Dan Sinaté

Personal information
- Date of birth: 9 June 2006 (age 20)
- Place of birth: Chambray-lès-Tours, France
- Height: 1.81 m (5 ft 11 in)
- Position: Left-back

Team information
- Current team: Amiens (on loan from Angers)

Youth career
- 2011–2017: ES Genillé
- 2017–2018: Amboise
- 2018–2021: EB Saint-Cyr-sur-Loire
- 2021–2024: Monaco
- 2024–2025: Alavés
- 2025: Angers

Senior career*
- Years: Team / Apps / (Gls)
- 2025–: Angers B / 24 / (0)
- 2025–: Angers / 3 / (0)
- 2026–: → Amiens (loan) / 0 / (0)

International career^{‡}
- 2021–2022: France U16 / 8 / (0)
- 2023: France U17 / 1 / (0)
- 2025–: Mali U23 / 5 / (0)

= Dan Sinaté =

Footballer (born 2006)

Dan Sinaté (born 9 June 2006) is a professional footballer who plays as a left-back for club Amiens on loan from club Angers. Born in France, he represents Mali at youth international level.

== Club career ==
Sinaté was part of the Monaco under-18 squad that won the Coupe Gambardella in 2023. On 22 February 2024, he signed his first professional contract with Monaco.

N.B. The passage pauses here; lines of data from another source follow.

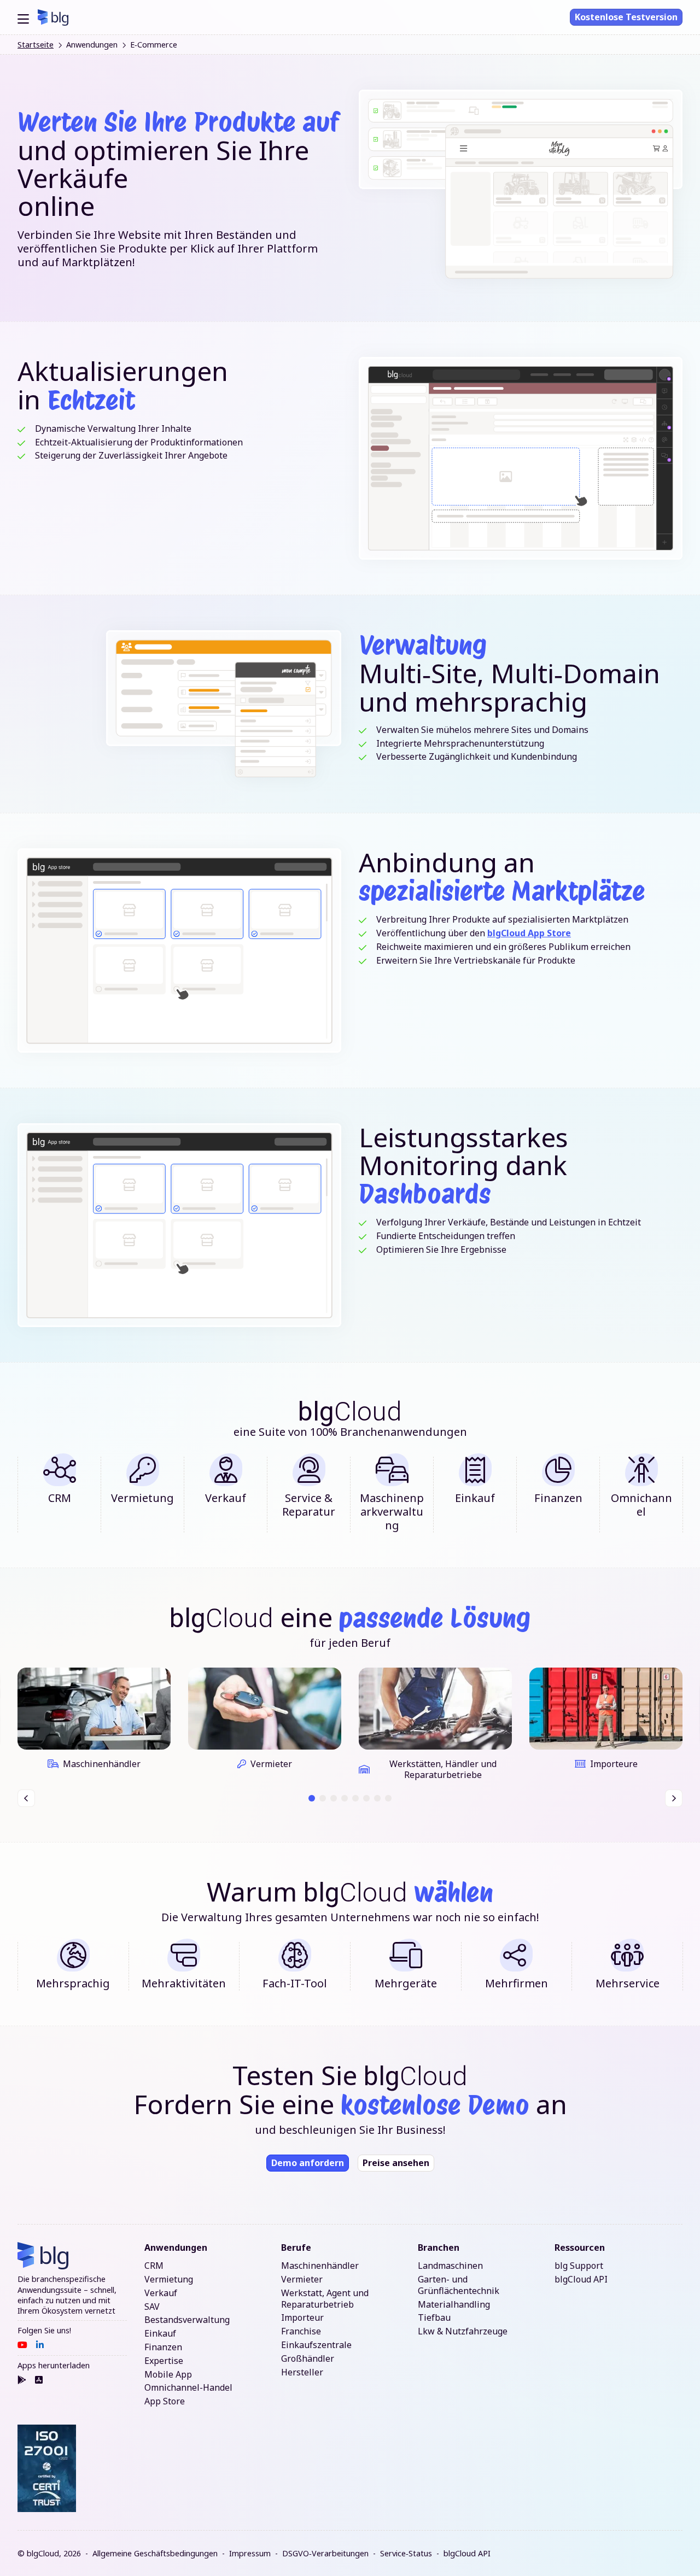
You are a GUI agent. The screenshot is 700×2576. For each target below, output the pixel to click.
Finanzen (163, 2347)
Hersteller (302, 2372)
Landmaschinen (450, 2266)
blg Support (579, 2266)
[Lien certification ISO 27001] (47, 2469)
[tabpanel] (94, 1724)
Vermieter (302, 2279)
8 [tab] (388, 1798)
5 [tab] (355, 1798)
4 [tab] (344, 1798)
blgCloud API (581, 2279)
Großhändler (307, 2358)
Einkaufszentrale (316, 2345)
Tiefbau (434, 2317)
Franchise (301, 2331)
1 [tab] (312, 1798)
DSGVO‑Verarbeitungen (325, 2553)
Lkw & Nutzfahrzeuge (463, 2331)
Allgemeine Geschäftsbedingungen (155, 2553)
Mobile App (168, 2374)
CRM (154, 2266)
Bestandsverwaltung (187, 2320)
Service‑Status (406, 2553)
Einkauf (160, 2333)
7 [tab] (377, 1798)
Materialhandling (454, 2304)
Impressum (250, 2553)
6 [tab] (366, 1798)
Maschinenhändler (320, 2266)
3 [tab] (333, 1798)
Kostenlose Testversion (626, 17)
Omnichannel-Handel (188, 2387)
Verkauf (160, 2293)
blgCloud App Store (529, 933)
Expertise (163, 2361)
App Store (164, 2401)
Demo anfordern (307, 2163)
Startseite (36, 44)
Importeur (302, 2317)
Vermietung (168, 2279)
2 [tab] (322, 1798)
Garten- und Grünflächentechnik (458, 2285)
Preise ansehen (396, 2163)
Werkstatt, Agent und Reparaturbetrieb (325, 2298)
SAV (152, 2307)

He joined Spanish club Alavés in the summer of 2024 before signing for Angers on an amateur contract in January 2025. After playing for both the under-19s and reserves, he signed a professional contract with Angers in May 2025. Having made his senior debut in a Coupe de France match against Les Herbiers in December 2025, where he converted his penalty in a shoot-out victory, Sinaté made his first Ligue 1 appearance in a 2–0 defeat to Nice on 14 March 2026.

== International career ==
Sinaté represented France at under-16 and under-17 level. He later switched his allegiance to Mali, representing the country with the under-23s at the 2025 Maurice Revello Tournament.

== Personal life ==

Born in France, Sinaté is of Malian descent on his father's side.